Support for pole beans: With pole beans, pay attention to use poles that are long enough (about 7 feet), as beans can get quite large, and sufficiently stable. Instead of wood or iron poles, you can also stretch wires over one row of beans and connect them vertically with simple ropes.

dry your beans to get seeds out of themHarvest

Depending on the type, beans take about two beans to three and a half to grow edible fruits. Pay attention to harvesting snap beans early enough, when they’re still young and tender. Pole beans provide beans in an ongoing process, so harvest whenever the pods are in the right condition. Typical green snap beans are harvested while the beans are about to bulge while shell beans such as kidneys are harvested when the seeds are wholly developed and dry.
One common rule is that “the more you pick, the more they produce”, so don’t be shy about picking the pods.

Pests

I’ve found that slugs are a big problem. One solution (besides pesticide) is to plant alliums such as garlic or shallot, which repel slugs, next to your bean row. If fungal diseases like leaf spot come about, try to keep the plants less moist. Beans need a lot of water, but excess moisture can lead to fungal disease. You can circumvent this by watering during daytime instead of in the evening so the soil dries more quickly (this is also advantageous if you have problems with slugs!).
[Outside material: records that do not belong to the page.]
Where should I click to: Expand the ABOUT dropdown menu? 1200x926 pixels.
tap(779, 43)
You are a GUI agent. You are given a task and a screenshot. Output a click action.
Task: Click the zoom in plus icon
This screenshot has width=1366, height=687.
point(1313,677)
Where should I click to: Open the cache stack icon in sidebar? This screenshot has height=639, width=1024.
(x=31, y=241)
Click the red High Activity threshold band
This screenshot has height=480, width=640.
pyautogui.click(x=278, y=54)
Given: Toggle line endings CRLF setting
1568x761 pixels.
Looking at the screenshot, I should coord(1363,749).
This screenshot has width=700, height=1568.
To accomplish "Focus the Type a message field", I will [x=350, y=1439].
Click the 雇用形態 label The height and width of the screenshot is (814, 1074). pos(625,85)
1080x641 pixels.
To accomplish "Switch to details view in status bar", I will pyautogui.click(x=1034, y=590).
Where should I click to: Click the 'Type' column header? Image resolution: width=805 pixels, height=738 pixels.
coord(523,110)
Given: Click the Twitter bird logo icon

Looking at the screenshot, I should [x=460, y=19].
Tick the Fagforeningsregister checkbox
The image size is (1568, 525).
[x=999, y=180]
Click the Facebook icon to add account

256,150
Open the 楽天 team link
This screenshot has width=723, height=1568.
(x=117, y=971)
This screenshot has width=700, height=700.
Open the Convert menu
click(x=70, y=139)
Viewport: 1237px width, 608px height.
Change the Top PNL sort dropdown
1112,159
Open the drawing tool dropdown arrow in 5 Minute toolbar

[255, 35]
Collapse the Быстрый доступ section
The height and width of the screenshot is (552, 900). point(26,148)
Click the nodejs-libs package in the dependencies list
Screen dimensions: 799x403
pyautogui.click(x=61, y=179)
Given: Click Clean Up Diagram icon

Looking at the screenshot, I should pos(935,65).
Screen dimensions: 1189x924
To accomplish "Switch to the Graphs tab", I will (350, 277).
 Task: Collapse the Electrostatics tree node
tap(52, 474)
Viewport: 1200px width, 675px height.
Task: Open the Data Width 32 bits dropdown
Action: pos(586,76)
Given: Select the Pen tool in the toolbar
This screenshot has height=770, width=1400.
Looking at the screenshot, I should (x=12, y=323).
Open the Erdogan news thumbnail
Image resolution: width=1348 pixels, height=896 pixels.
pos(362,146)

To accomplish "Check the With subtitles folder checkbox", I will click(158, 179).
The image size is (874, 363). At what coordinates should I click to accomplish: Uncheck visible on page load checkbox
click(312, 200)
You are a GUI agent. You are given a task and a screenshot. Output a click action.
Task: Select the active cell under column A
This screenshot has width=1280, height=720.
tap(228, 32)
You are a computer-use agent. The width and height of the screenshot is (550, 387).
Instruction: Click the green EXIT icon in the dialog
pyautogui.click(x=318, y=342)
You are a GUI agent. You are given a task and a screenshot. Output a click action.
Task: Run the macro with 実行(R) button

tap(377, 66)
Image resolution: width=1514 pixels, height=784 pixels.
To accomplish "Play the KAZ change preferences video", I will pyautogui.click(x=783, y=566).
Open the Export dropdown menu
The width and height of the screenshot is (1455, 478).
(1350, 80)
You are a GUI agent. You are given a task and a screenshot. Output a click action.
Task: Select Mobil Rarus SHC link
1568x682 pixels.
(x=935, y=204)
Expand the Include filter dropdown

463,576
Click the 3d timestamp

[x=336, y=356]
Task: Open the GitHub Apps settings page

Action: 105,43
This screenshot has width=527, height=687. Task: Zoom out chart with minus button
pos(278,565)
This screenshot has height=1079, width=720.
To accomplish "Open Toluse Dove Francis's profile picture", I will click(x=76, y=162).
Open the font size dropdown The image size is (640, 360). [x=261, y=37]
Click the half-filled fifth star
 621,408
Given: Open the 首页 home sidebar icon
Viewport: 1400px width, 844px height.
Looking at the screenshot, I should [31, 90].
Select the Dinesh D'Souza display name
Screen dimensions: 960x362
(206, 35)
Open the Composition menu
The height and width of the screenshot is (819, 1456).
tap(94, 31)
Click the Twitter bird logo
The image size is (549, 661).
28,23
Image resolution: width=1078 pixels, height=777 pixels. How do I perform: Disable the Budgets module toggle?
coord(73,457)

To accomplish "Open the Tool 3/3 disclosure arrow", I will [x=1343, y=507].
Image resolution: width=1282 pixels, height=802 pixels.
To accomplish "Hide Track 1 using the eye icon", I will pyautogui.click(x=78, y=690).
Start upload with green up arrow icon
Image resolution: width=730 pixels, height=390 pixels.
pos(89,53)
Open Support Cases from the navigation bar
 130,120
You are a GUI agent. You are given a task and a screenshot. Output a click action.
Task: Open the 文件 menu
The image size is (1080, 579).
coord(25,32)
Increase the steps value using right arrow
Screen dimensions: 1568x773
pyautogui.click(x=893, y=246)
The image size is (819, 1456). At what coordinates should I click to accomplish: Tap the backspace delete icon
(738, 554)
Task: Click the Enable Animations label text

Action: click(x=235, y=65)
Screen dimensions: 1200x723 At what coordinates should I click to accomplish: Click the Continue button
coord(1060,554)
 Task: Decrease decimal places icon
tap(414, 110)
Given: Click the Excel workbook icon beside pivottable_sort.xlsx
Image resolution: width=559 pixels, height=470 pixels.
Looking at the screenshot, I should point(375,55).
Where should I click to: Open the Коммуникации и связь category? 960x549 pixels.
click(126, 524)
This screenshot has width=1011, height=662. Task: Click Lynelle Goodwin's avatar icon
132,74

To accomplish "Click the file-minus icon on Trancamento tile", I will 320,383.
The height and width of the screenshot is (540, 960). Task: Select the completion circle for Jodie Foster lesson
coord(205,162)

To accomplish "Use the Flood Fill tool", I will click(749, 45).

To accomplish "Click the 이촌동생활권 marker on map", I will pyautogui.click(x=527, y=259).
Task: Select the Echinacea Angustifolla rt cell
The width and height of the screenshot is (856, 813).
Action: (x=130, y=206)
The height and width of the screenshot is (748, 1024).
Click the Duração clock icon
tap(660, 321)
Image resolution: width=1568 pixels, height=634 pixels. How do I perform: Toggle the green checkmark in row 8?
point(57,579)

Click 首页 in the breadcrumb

Rotation and combination advice

Altering the location from bean plantings from year to year to avoid diseases. There are also some nice combinations of beans with other vegetable plants that are helpful for nutrient use and mutual support:

Beans, corn and squash: This combination is called “The native American three sisters”. You can find a good article on reneesgarden.com. The beans use corn plants as a growing support, so you don’t have to use poles.
http://www.reneesgarden.com/articles/3sisters.html

Beans and spinach: Beans can provide the necessary shade for spinach (especially for a spinach harvest in late summer).

Beans and cabbage (in succeeding years): Cabbage need a lot of nitrogen, which is provided by the beans.

You should rather not grow beans on the same patch as peas, leek or onions, as these plants have similar needs in nutrients as beans.

Hopefully, these tips were helpful for you. Go forward, it’s not yet to late to plant some beans in your own garden!